You are a good boy/girl, so you have read all of Cray’s marketing brochures. Link-level error detection is soooo cool, it just has to be what you need to scale.

OS jitter: “Beyond eight nodes our implementation essentially stops scaling. Since the cluster runs vanilla [insert your dearly hated distro here] Linux OS images, operating system noise (“OS jitter”) is the likely cause for this failure.

My all-time favorite. This Linux c**p is beyond contempt.

The list can be extended, of course. Whatever technical detail you choose, make sure to pick one that is widely misunderstood or has a reputation of being evil, very complicated, hard to understand, and whose responsibility for your problem is next to impossible to prove. Note the peculiar diction; be noncommittal and use “may explain,” “could be,” “likely,” “presumably,” etc., so you won’t be accountable in case you’re proven wrong.

Fooling the masses – Stunt 12: Redefine “performance” to suit your needs!

(See the prelude for some general information on what this is all about)

There is actually a very clear definition of the term “performance” in HPC: “performance” is “work” divided by “time.” You may think about “work” as “the problem”; occasionally, Flops is a possible (but easily manipulable) measure. “Time” is the overall wall-clock time to do the work, including everything that needs to be done but counts as overhead, such as communication and synchronization.

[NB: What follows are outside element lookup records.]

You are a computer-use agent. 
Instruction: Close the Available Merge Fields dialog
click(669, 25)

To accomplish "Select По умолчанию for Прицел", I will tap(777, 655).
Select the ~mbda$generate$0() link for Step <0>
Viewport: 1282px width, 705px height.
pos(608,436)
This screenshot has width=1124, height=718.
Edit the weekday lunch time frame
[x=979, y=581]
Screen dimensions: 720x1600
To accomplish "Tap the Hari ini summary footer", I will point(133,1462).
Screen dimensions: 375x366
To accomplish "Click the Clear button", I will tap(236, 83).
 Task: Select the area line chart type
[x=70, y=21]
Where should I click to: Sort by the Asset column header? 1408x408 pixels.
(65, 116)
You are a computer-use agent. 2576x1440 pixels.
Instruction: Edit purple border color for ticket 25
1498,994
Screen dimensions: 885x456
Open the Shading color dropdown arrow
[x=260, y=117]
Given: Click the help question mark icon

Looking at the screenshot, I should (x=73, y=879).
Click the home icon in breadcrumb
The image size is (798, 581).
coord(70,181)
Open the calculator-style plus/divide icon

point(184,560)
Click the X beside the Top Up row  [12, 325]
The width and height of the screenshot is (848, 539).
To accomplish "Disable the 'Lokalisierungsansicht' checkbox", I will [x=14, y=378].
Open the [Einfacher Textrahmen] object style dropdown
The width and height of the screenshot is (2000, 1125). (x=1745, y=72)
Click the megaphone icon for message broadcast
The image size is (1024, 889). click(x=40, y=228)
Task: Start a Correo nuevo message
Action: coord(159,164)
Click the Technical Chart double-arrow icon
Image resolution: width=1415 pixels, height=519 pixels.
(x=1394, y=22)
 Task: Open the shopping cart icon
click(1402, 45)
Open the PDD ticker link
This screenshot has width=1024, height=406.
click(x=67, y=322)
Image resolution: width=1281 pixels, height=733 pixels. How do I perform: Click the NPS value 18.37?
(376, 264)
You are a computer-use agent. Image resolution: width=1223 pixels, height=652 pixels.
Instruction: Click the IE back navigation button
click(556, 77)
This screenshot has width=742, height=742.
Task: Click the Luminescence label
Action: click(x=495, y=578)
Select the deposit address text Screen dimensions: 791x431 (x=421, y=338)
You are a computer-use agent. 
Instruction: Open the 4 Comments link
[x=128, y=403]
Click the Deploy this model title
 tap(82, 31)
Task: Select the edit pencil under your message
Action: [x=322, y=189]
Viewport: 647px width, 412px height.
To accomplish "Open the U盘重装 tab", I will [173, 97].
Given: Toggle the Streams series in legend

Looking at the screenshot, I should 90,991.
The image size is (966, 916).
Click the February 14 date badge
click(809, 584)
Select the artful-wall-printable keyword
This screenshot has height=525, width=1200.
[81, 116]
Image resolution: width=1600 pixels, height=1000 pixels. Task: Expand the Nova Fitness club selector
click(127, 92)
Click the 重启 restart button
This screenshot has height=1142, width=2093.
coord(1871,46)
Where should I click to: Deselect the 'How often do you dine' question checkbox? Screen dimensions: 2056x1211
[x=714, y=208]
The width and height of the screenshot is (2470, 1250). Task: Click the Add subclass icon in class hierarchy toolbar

If you look at performance with respect to parallel resources, i.e., if you want to know how performance scales with the number of workers, the same formula applies – to strong and to weak scaling alike.

Now sometimes the performance results for your parallel program are … mediocre. There may be two reasons for this:

  • Scalability is good but your single-core or single-node performance sucks. This is may be a consequence of your applying stunt 2, either by accident or on purpose. If you only show speedups (see stunt 1) you will be fine; however, sometimes it is not so easy to get away with this.
  • Single-core and single-socket performance is good (i.e., you understand and hit the relevant bottleneck[s]), but scalability is bad. You know the culprits: load imbalance, insufficient parallel work, communication, synchronization.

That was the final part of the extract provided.